Она разрешила. Поставила множество условий, пользуясь случаем, вытянула из меня множество обещаний — мыть руки перед едой, без пререканий есть, что дают, не мотаться часами без дела со всякой «шпаной», а прилежно готовить уроки, и все такое — которые я с радостью понадавал, и надо сказать, первое время честно пытался выполнять… А между тем, будь я тогда чуть поумней или хотя бы просто постарше, я мог бы и не осложнять свою жизнь множеством запретов — присмотрись я к матери чуть внимательней, я бы сразу понял, что мне вовсе не надо заставлять, умолять и даже просить ее — она сама меньше, чем за месяц, привыкла к кошке ничуть не меньше, чем я, и вопрос был решен ею задолго до того, как я в первый раз боязливо, ожидая встретить неминуемый отказ и всеми своими силенками готовясь к сопротивляться этому отказу, завел разговор на эту тему.
Маленький тощий котенок месяца за три превратился в большую гладкую кошку — конечно, беспородную, но очень красивую, дымчато-серую, с такими белыми «чулочками» на лапах…
Переезд в город она восприняла равнодушно, хотя дружок хозяина нашей времянки (и огромного участка, и здоровенного двухэтажного дома с кирпичным фундаментом и первым этажом), Цыган, по имени… не помню, как его звали — просто Цыган
(не Цыган, а Цыган, но пускай будет Цыган, чтобы не путаться в ударениях, хотя… Все-таки Цыган…)
уверял мать и отца, что уличная кошка в городской квартире не приживется…
Цыган работал шофером на микроавтобусе.
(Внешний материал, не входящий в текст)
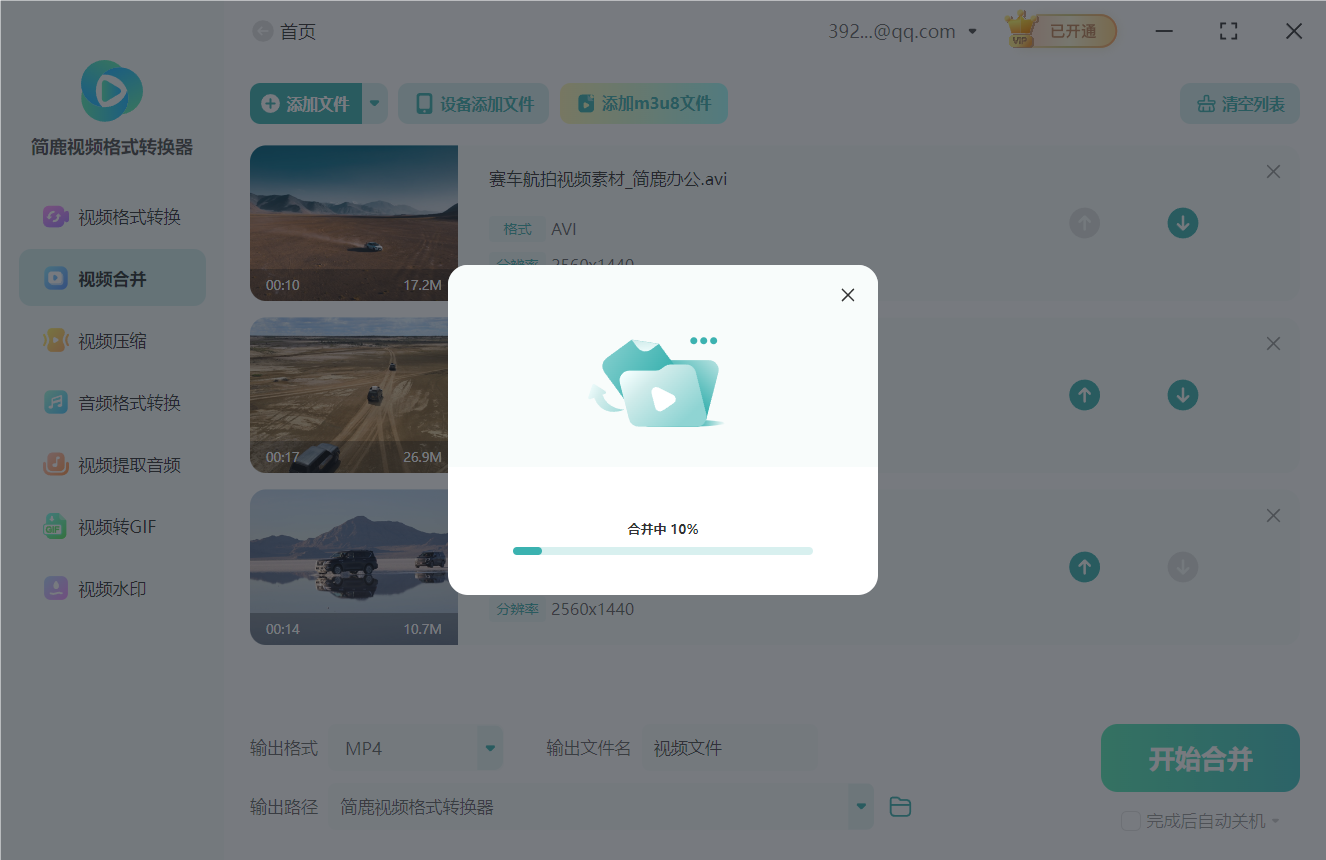Go back via the 首页 navigation item
Screen dimensions: 1326x860
pos(299,31)
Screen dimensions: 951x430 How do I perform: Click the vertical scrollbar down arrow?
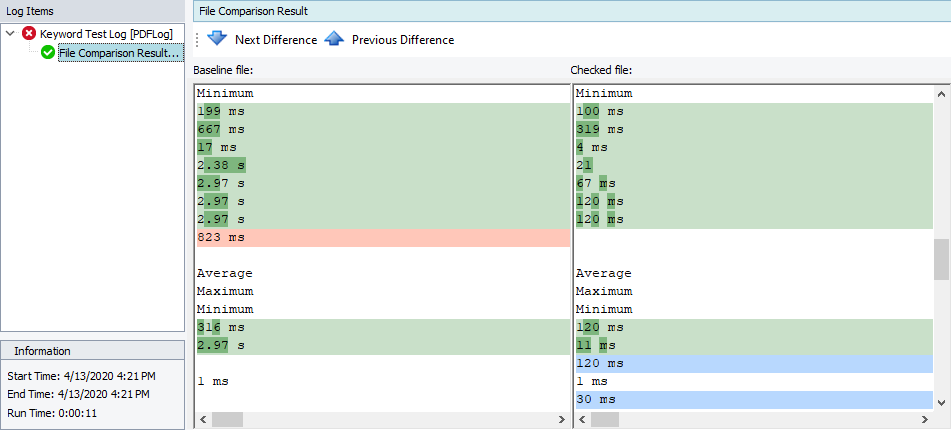(941, 400)
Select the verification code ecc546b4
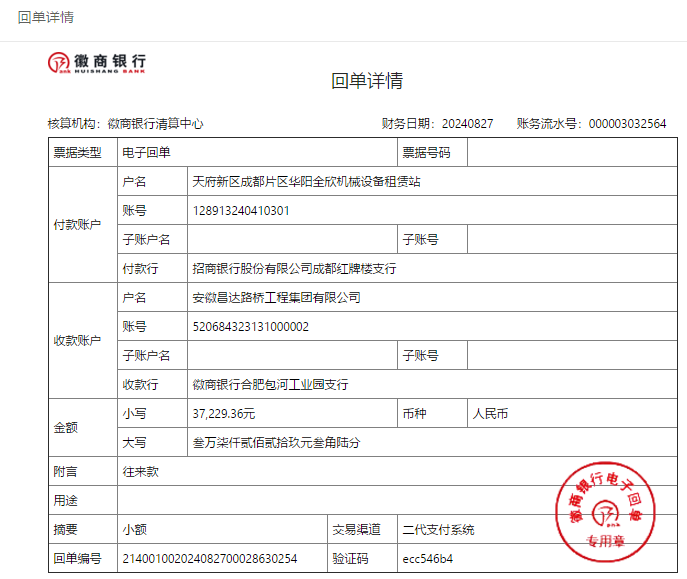687x579 pixels. tap(427, 558)
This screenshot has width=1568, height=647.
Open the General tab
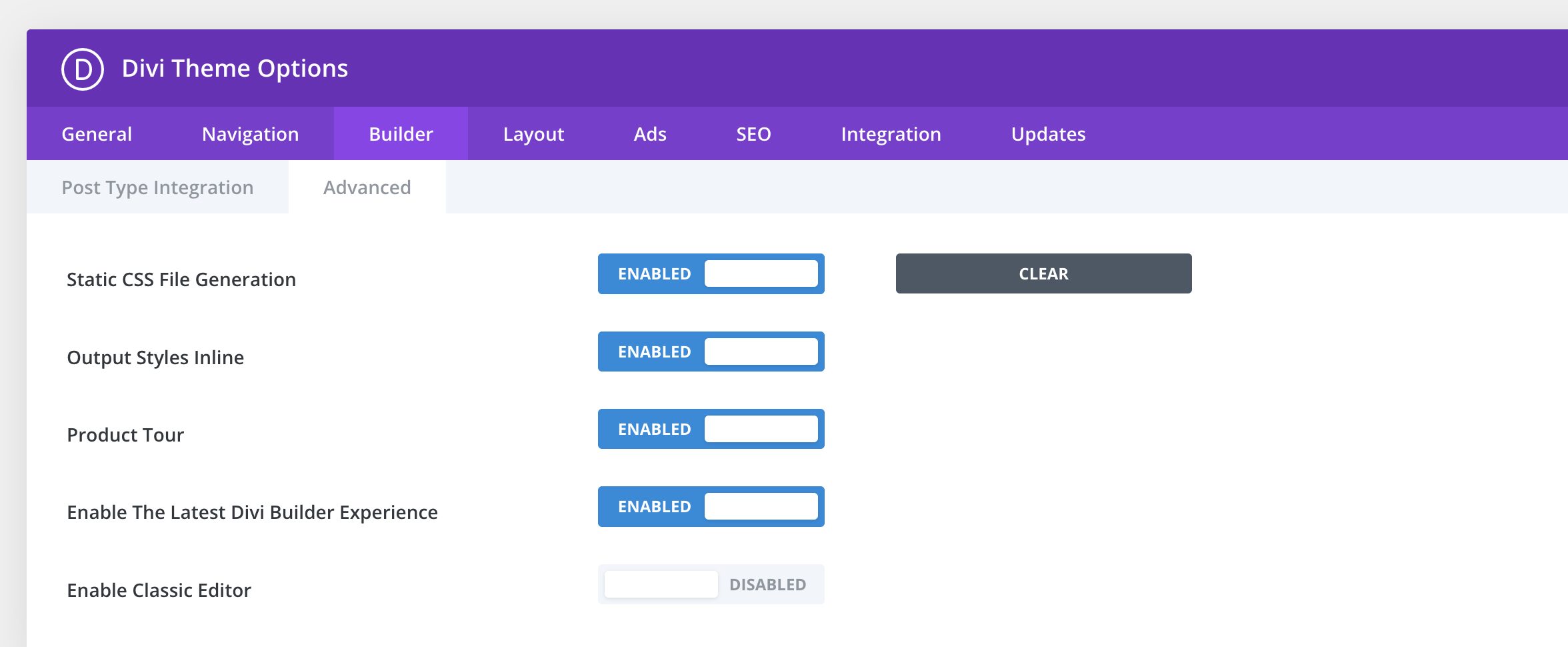97,134
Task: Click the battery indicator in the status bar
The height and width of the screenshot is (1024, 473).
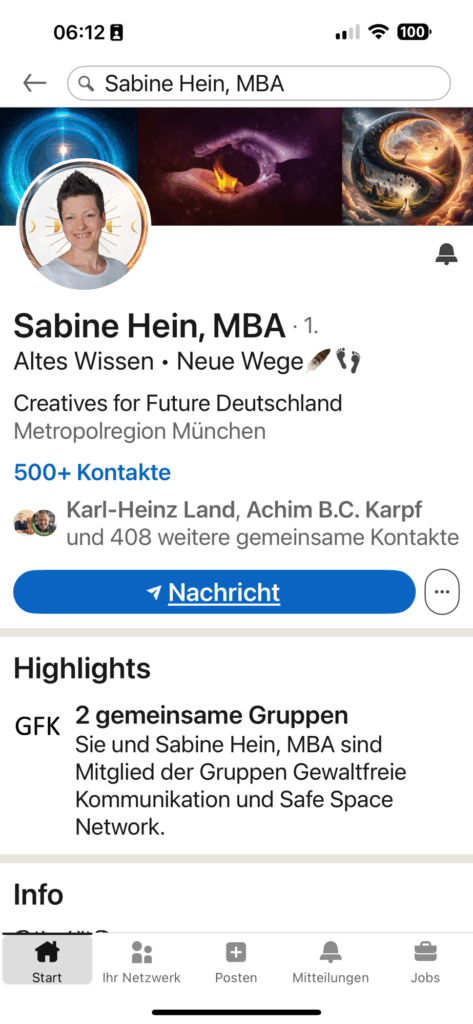Action: click(x=414, y=31)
Впрочем, где и когда он работал, мне неизвестно, поскольку его УАЗик неделями стоял на огромном хозяйском участке, а сам он пил с нами чай, или с хозяином чего-нибудь покрепче на летней кухоньке, слушал наши разговоры и время от времени вставлял какие-нибудь собственные замечания, редко имеющие отношение к теме разговора и с каким-то общефилософским оттенком. Помню, он как-то неожиданно приехал вечером и ввалился в кухоньку…
— Кто там? Кто… — подозрительно спросила моя бабка, близоруко щуря на дверь уже тогда плохо видящие глаза, О-о-й, Цыган — обрадовано протянула она, — ой, хорошо как, что вы приехали… А то у нас борщик остался, мы уж его Ваське (хозяйский кот — вор, бандит и главный объект ненависти всех соседей) хотели вылить, но теперь вы поужинаете.
Все расхохотались, даже хозяин-полковник усмехнулся, а Цыган равнодушно кивнул, сыпанул в тарелку позавчерашнего борща половину содержимого солонки, и съев пару ложек, задумчиво сказал:
— Да-а… Только она одна у меня и осталась…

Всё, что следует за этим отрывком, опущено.